Set problem >>
Can you give the data below again with each "GUI agent" replaced by "screen assistant" and nothing else changed?

··· Supplied data

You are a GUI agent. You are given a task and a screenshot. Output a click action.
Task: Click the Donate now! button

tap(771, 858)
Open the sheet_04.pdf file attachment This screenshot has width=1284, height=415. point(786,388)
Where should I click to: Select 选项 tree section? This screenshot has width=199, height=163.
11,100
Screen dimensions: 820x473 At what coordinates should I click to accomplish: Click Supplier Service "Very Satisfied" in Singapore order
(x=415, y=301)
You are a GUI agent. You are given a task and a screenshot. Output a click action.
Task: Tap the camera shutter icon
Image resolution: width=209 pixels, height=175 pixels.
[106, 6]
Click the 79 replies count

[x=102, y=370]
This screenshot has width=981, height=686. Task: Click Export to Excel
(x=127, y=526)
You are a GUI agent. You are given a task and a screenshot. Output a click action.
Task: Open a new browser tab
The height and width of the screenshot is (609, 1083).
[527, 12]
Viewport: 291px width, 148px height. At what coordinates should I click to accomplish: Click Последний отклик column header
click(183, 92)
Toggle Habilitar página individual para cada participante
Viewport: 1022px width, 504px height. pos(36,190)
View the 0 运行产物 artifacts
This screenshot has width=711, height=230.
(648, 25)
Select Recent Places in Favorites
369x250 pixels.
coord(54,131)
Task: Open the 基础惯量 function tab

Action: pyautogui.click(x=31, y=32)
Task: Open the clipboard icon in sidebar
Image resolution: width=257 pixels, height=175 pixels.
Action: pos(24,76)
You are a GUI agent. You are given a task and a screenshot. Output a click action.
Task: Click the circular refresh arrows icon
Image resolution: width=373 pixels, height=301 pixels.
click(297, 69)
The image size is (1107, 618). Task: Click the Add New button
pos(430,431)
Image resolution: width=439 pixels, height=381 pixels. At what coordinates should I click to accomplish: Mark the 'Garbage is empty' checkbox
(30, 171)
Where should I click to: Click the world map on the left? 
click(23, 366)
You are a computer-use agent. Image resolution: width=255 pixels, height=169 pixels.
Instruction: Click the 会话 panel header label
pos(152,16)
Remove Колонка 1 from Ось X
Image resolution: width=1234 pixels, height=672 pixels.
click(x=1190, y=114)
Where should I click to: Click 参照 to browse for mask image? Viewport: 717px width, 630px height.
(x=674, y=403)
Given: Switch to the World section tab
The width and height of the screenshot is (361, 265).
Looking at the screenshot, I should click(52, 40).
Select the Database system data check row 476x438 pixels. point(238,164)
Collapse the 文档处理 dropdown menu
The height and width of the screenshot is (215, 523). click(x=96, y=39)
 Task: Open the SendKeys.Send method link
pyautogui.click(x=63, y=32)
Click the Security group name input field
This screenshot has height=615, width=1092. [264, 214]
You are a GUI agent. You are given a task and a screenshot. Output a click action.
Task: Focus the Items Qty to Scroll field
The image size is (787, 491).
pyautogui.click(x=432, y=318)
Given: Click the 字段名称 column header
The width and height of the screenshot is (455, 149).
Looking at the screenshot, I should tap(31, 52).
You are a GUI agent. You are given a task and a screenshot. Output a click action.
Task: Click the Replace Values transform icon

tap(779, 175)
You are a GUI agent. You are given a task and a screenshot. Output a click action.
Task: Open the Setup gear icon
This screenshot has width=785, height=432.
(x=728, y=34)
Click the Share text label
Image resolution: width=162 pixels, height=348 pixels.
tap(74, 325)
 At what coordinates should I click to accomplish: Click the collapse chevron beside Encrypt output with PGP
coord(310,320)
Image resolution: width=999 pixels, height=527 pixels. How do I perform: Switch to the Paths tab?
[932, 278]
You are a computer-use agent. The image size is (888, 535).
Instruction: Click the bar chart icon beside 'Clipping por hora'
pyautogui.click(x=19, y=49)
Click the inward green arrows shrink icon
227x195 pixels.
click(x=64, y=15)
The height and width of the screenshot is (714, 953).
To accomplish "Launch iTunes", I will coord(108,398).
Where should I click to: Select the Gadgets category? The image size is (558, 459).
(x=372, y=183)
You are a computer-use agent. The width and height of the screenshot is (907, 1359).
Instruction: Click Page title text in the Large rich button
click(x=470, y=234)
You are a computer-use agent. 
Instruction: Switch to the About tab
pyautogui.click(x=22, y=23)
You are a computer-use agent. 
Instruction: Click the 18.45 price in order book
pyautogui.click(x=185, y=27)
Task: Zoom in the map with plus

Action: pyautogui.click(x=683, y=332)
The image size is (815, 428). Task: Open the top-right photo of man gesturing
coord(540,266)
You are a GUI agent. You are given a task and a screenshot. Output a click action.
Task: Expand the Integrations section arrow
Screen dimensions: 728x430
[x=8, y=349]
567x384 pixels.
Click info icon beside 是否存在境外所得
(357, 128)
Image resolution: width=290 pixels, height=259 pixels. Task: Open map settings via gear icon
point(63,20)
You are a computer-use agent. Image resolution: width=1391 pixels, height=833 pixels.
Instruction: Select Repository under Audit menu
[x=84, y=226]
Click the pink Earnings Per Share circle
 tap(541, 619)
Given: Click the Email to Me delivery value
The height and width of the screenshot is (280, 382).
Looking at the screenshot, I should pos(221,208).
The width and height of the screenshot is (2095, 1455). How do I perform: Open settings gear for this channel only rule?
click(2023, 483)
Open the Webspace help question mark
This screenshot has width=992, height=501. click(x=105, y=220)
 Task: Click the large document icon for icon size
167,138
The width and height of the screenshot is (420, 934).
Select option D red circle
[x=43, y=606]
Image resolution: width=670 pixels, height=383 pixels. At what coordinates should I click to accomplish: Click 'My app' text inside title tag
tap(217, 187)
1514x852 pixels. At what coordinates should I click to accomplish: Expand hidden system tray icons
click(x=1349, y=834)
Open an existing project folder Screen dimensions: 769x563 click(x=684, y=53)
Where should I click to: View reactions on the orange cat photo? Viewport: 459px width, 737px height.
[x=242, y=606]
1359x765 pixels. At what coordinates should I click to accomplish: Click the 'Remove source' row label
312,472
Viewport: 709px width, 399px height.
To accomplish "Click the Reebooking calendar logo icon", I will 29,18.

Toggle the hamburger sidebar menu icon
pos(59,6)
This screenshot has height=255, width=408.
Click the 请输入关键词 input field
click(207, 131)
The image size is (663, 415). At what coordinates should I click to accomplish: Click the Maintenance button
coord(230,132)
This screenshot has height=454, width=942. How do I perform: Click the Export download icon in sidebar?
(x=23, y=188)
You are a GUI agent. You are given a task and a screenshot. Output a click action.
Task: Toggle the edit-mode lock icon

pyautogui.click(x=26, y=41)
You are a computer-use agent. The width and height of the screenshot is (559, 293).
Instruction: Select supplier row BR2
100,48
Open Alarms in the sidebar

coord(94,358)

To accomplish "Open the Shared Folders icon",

······

The response >>
You are a screen assistant. You are given a task and a screenshot. Output a click action.
Task: Click the Donate now! button

tap(771, 858)
Open the sheet_04.pdf file attachment This screenshot has width=1284, height=415. point(786,388)
Where should I click to: Select 选项 tree section? This screenshot has width=199, height=163.
11,100
Screen dimensions: 820x473 At what coordinates should I click to accomplish: Click Supplier Service "Very Satisfied" in Singapore order
(x=415, y=301)
You are a screen assistant. You are given a task and a screenshot. Output a click action.
Task: Tap the camera shutter icon
Image resolution: width=209 pixels, height=175 pixels.
[106, 6]
Click the 79 replies count

[x=102, y=370]
This screenshot has width=981, height=686. Task: Click Export to Excel
(x=127, y=526)
You are a screen assistant. You are given a task and a screenshot. Output a click action.
Task: Open a new browser tab
The height and width of the screenshot is (609, 1083).
[527, 12]
Viewport: 291px width, 148px height. At what coordinates should I click to accomplish: Click Последний отклик column header
click(183, 92)
Toggle Habilitar página individual para cada participante
Viewport: 1022px width, 504px height. pos(36,190)
View the 0 运行产物 artifacts
This screenshot has width=711, height=230.
(648, 25)
Select Recent Places in Favorites
369x250 pixels.
coord(54,131)
Task: Open the 基础惯量 function tab

Action: pyautogui.click(x=31, y=32)
Task: Open the clipboard icon in sidebar
Image resolution: width=257 pixels, height=175 pixels.
Action: pos(24,76)
You are a screen assistant. You are given a task and a screenshot. Output a click action.
Task: Click the circular refresh arrows icon
Image resolution: width=373 pixels, height=301 pixels.
click(297, 69)
The image size is (1107, 618). Task: Click the Add New button
pos(430,431)
Image resolution: width=439 pixels, height=381 pixels. At what coordinates should I click to accomplish: Mark the 'Garbage is empty' checkbox
(30, 171)
Where should I click to: Click the world map on the left? 
click(23, 366)
You are a computer-use agent. Image resolution: width=255 pixels, height=169 pixels.
Instruction: Click the 会话 panel header label
pos(152,16)
Remove Колонка 1 from Ось X
Image resolution: width=1234 pixels, height=672 pixels.
click(x=1190, y=114)
Where should I click to: Click 参照 to browse for mask image? Viewport: 717px width, 630px height.
(x=674, y=403)
Given: Switch to the World section tab
The width and height of the screenshot is (361, 265).
Looking at the screenshot, I should click(52, 40).
Select the Database system data check row 476x438 pixels. point(238,164)
Collapse the 文档处理 dropdown menu
The height and width of the screenshot is (215, 523). click(x=96, y=39)
 Task: Open the SendKeys.Send method link
pyautogui.click(x=63, y=32)
Click the Security group name input field
This screenshot has height=615, width=1092. [264, 214]
You are a screen assistant. You are given a task and a screenshot. Output a click action.
Task: Focus the Items Qty to Scroll field
The image size is (787, 491).
pyautogui.click(x=432, y=318)
Given: Click the 字段名称 column header
The width and height of the screenshot is (455, 149).
Looking at the screenshot, I should tap(31, 52).
You are a screen assistant. You are given a task and a screenshot. Output a click action.
Task: Click the Replace Values transform icon

tap(779, 175)
You are a screen assistant. You are given a task and a screenshot. Output a click action.
Task: Open the Setup gear icon
This screenshot has width=785, height=432.
(x=728, y=34)
Click the Share text label
Image resolution: width=162 pixels, height=348 pixels.
tap(74, 325)
 At what coordinates should I click to accomplish: Click the collapse chevron beside Encrypt output with PGP
coord(310,320)
Image resolution: width=999 pixels, height=527 pixels. How do I perform: Switch to the Paths tab?
[932, 278]
You are a computer-use agent. The image size is (888, 535).
Instruction: Click the bar chart icon beside 'Clipping por hora'
pyautogui.click(x=19, y=49)
Click the inward green arrows shrink icon
227x195 pixels.
click(x=64, y=15)
The height and width of the screenshot is (714, 953).
To accomplish "Launch iTunes", I will coord(108,398).
Where should I click to: Select the Gadgets category? The image size is (558, 459).
(x=372, y=183)
You are a computer-use agent. The width and height of the screenshot is (907, 1359).
Instruction: Click Page title text in the Large rich button
click(x=470, y=234)
You are a computer-use agent. 
Instruction: Switch to the About tab
pyautogui.click(x=22, y=23)
You are a computer-use agent. 
Instruction: Click the 18.45 price in order book
pyautogui.click(x=185, y=27)
Task: Zoom in the map with plus

Action: pyautogui.click(x=683, y=332)
The image size is (815, 428). Task: Open the top-right photo of man gesturing
coord(540,266)
You are a screen assistant. You are given a task and a screenshot. Output a click action.
Task: Expand the Integrations section arrow
Screen dimensions: 728x430
[x=8, y=349]
567x384 pixels.
Click info icon beside 是否存在境外所得
(357, 128)
Image resolution: width=290 pixels, height=259 pixels. Task: Open map settings via gear icon
point(63,20)
You are a computer-use agent. Image resolution: width=1391 pixels, height=833 pixels.
Instruction: Select Repository under Audit menu
[x=84, y=226]
Click the pink Earnings Per Share circle
 tap(541, 619)
Given: Click the Email to Me delivery value
The height and width of the screenshot is (280, 382).
Looking at the screenshot, I should pos(221,208).
The width and height of the screenshot is (2095, 1455). How do I perform: Open settings gear for this channel only rule?
click(2023, 483)
Open the Webspace help question mark
This screenshot has width=992, height=501. click(x=105, y=220)
 Task: Click the large document icon for icon size
167,138
The width and height of the screenshot is (420, 934).
Select option D red circle
[x=43, y=606]
Image resolution: width=670 pixels, height=383 pixels. At what coordinates should I click to accomplish: Click 'My app' text inside title tag
tap(217, 187)
1514x852 pixels. At what coordinates should I click to accomplish: Expand hidden system tray icons
click(x=1349, y=834)
Open an existing project folder Screen dimensions: 769x563 click(x=684, y=53)
Where should I click to: View reactions on the orange cat photo? Viewport: 459px width, 737px height.
[x=242, y=606]
1359x765 pixels. At what coordinates should I click to accomplish: Click the 'Remove source' row label
312,472
Viewport: 709px width, 399px height.
To accomplish "Click the Reebooking calendar logo icon", I will 29,18.

Toggle the hamburger sidebar menu icon
pos(59,6)
This screenshot has height=255, width=408.
Click the 请输入关键词 input field
click(207, 131)
The image size is (663, 415). At what coordinates should I click to accomplish: Click the Maintenance button
coord(230,132)
This screenshot has height=454, width=942. How do I perform: Click the Export download icon in sidebar?
(x=23, y=188)
You are a screen assistant. You are given a task and a screenshot. Output a click action.
Task: Toggle the edit-mode lock icon

pyautogui.click(x=26, y=41)
You are a computer-use agent. The width and height of the screenshot is (559, 293).
Instruction: Select supplier row BR2
100,48
Open Alarms in the sidebar

coord(94,358)

To accomplish "Open the Shared Folders icon",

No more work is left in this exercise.